4.x perf optimizations #84

yuzawa-san · 2026-01-13T18:55:16Z

i have tried the 4.X branch out in a real production environment under real load. this allowed me to profile and kill off more hotspots. here are the main changes:

optimize hot loops in AbstractLazilyEncodableSection. here we can skip allocating/calling iterators and just use simple for loops
remove ManagedIntegerSet and ManagedFixedList. both of these wrapped the values returned by the field getValue() methods. this was in order for us to determine if the value returned was mutated. in that case the parent field would be marked as dirty. however we found we called a lot of the getValues on the same decoded field and it would return a new wrapper on each call. i was never fully satisfied with my original implementation here, so i reworked this into a different architecture. i introduced a Dirtyable interface which means that the values themselves can track mutations. i made the fields that return a collection return a Dirtyable implementation: IntegerSet, FixedIntegerList, FixedList.
this allowed me to clean up the class hierarchy for IntegerSet. also this is a concrete class which means it have virtual dispatch instead of the more expensive interface dispatch.
i also converted the method signatures to return FixedIntegerList instead of List<Integer>. that FixedIntegerList is much more optimized: store in a byte array, add methods for unboxed access.
added tests

Kevin-P-Kerr

My only concern is that FixedIntegerList can only represent (I believe) 8 bit values. That works for this use case?

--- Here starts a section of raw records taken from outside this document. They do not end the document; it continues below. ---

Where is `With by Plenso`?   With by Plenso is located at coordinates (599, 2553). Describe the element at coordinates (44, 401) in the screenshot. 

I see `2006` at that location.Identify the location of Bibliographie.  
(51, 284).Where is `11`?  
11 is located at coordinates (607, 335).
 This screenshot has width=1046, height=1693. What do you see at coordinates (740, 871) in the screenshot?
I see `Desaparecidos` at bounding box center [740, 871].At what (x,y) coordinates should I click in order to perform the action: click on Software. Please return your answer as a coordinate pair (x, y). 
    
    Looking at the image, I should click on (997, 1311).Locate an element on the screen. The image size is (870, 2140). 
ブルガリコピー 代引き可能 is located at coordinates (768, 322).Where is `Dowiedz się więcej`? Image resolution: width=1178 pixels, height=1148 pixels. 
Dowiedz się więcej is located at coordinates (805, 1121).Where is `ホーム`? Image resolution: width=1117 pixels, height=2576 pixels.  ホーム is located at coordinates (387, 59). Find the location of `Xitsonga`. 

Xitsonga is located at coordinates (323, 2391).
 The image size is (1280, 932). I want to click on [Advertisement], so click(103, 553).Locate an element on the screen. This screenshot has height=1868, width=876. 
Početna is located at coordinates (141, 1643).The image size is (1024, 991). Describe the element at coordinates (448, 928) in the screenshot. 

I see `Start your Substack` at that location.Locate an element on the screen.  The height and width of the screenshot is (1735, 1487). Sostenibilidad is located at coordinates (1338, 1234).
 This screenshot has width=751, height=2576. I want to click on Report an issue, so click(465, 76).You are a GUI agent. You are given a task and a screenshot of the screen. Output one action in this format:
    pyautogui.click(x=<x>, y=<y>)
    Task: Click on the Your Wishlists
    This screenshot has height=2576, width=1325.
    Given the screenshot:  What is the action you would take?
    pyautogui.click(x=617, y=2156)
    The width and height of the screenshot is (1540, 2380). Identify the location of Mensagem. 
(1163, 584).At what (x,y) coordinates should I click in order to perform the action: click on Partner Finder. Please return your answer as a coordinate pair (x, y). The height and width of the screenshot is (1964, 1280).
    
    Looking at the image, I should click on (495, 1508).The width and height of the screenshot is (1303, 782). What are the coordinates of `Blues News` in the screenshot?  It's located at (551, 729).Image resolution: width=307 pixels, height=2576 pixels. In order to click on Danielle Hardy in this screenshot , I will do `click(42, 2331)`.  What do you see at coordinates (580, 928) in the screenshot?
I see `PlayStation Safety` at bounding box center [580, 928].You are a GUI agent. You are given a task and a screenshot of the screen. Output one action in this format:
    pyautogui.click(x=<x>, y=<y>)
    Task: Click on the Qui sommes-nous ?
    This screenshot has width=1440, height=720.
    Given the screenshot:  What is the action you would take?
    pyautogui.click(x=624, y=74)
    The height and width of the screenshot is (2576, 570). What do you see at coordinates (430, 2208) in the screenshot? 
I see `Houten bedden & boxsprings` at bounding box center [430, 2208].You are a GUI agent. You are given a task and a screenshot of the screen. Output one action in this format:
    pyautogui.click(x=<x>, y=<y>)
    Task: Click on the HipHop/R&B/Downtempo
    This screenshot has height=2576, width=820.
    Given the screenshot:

yuzawa-san · 2026-01-13T19:05:21Z

@Kevin-P-Kerr yes, the gpp state specs only represent values 0,1,2 as the values (e.g. SensitiveDataProcessing , KnownChildSensitiveDataConsents). theoretically it could have been packed even smaller, but i found byte the smallest primitive which has built-in casts to/from int.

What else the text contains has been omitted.